TORONTO — Haley McDonald knew she'd had a decent night. But what mattered more was that her Acadia Axewomen had held on to beat UPEI in the Canadian university conference semifinals.

It wasn't until moments after Acadia's 88-84 victory last weekend that she was presented with player of the game honours, and someone asked: Do you know what you just did?

"I had no idea," McDonald laughed. "I thought I had scored like high 30s, low 40s maybe. '(They said) you broke the AUS record,' and I was like 'Oh my god. Wow. I had no idea. It's amazing.'"

In one of those dreamy "out-of-body" games, as McDonald described it, the five-foot-five guard poured in a conference-record 51 points — 32 of them in the second half alone. She went 10-for-11 from the line, and connected on five three-pointers.
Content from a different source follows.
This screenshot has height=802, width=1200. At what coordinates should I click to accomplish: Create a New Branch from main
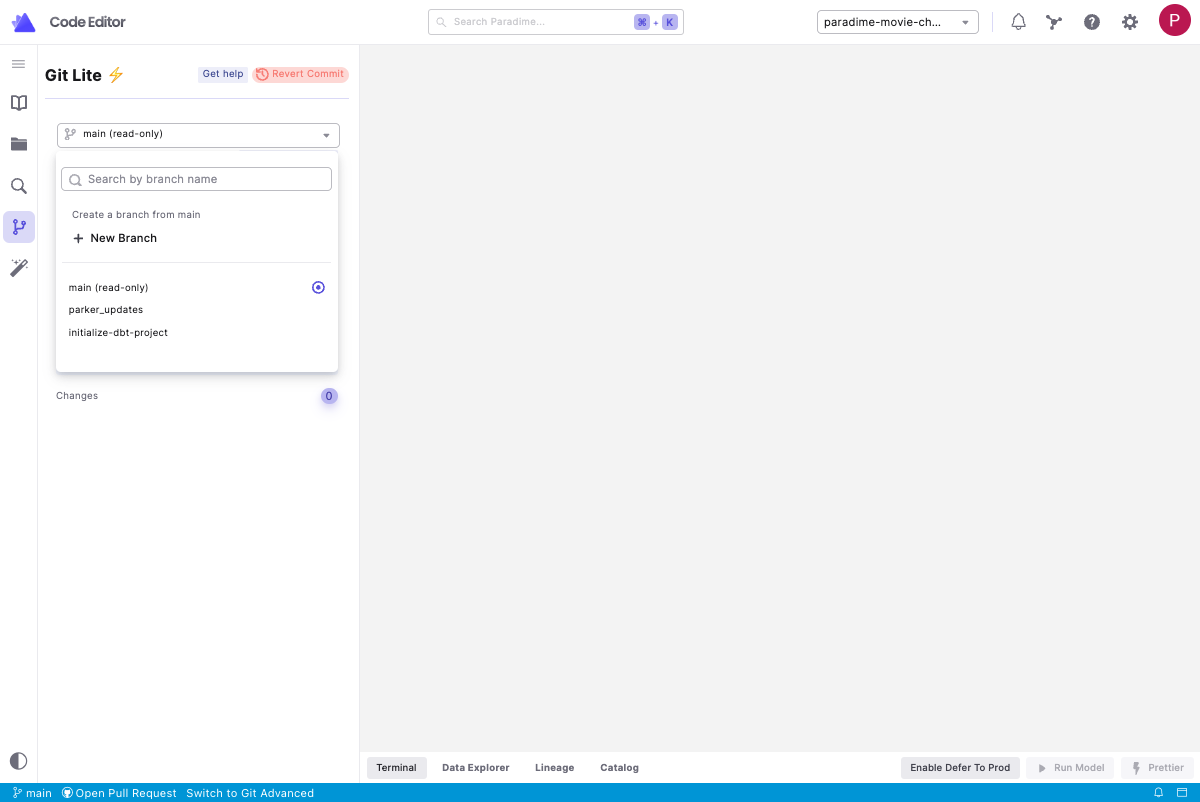(115, 238)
But she just wanted to win.

"I've never had my game come together like that before," said McDonald. "I'm normally kind of hot from the three-point line or I can get to the line a few times. But in that game my team needed the push, we needed the points. And I think it was just a moment where it was like: We're not losing. I'm not going to lose. I want our team to win, we want to get further. I just wanted to play and have a great time."

No. 6 seed Acadia faces third-seeded Saskatchewan in Thursday's first round of the U Sports Final 8 women's basketball championships on Thursday.
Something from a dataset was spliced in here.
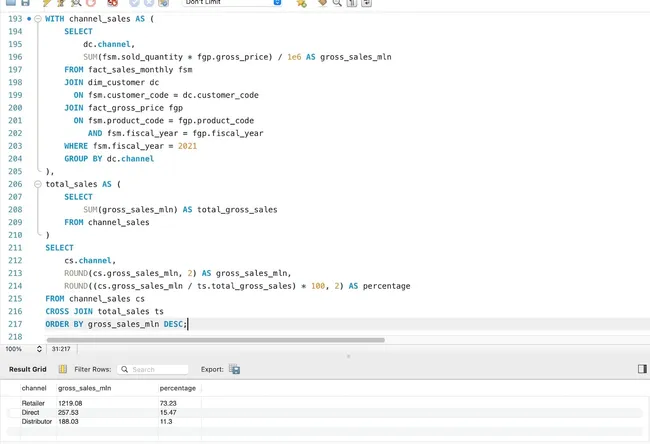The height and width of the screenshot is (444, 650).
Task: Toggle the statement marker dot at line 193
Action: click(30, 19)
The Axewomen bowed out in the quarterfinals to the same Huskies squad last season. But Saskatchewan coach Lisa Thomaidis knows McDonald will be a handful this year.

"She's talented, she can score in a number of different ways. And so, obviously a lot of what we're going to do is going to be focused in on limiting her," said Thomaidis, who's also head coach of Canada's national senior women's team. "But they do have other scorers. (Jayda) Veinot is good, she's averaging close to 18 points a game, and they have a lot of other people who are good one on one players, so yeah, we definitely need to take care of her but not forget about the others."

No. 2 McMaster tips off first against No. 7 Concordia at Ryerson's Mattamy Athletic Centre. Then Acadia takes the floor against Saskatchewan, No. 8 seed and host Ryerson Rams play No. 1 Laval, and No. 4 Ottawa faces No. 5 Regina to cap the first round.

Virtually every team that practised Wednesday at the MAC said women's basketball is enjoying more depth this year than ever before.

"The great thing that's happening now is there's parity across the country," Thomaidis said. "I think that just helps every team get better, when you have quality teams across the country everyone else is driven to keep up with the Joneses so to speak. So in the past when there was dominance out west, and then it moved to Ontario for a bit, and now it's just it seems like anyone in the tournament is capable of winning it."

McDonald is proof of the depth coast to coast. The junior comes from Port Williams, N.S., a picturesque town of 1,200 residents that's known — according to travel brochures —for its distilleries, vineyards and famous cheese house.

Theresa Burns, who's in her 26th season coaching the McMaster Marauders, said the growth in the women's game has been "wonder to watch, as a long-time basketball person."

Burns believes it's partly that women's basketball has kept pace with societal change.

"I think just the growth in women's sports. You see it in soccer, the Christine Sinclair phenomenon. You see it in women's hockey and the same thing in basketball. Society has finally caught up and said, 'Yeah, this is the real deal and women deserve this.' You throw the good coaching in on that train and it's all kind of snowballed into some great growth."

And great growth has made for a deep Final 8 tournament. 

"I think there's a lot of parity in this tournament. I think anyone can win," Burns said. "You look at those matchups and, again, I understand all the seeding stuff (but) anybody can beat anybody. For sure there’s going to be an upset somewhere in one of those seedings … the strength of this tournament is incredible."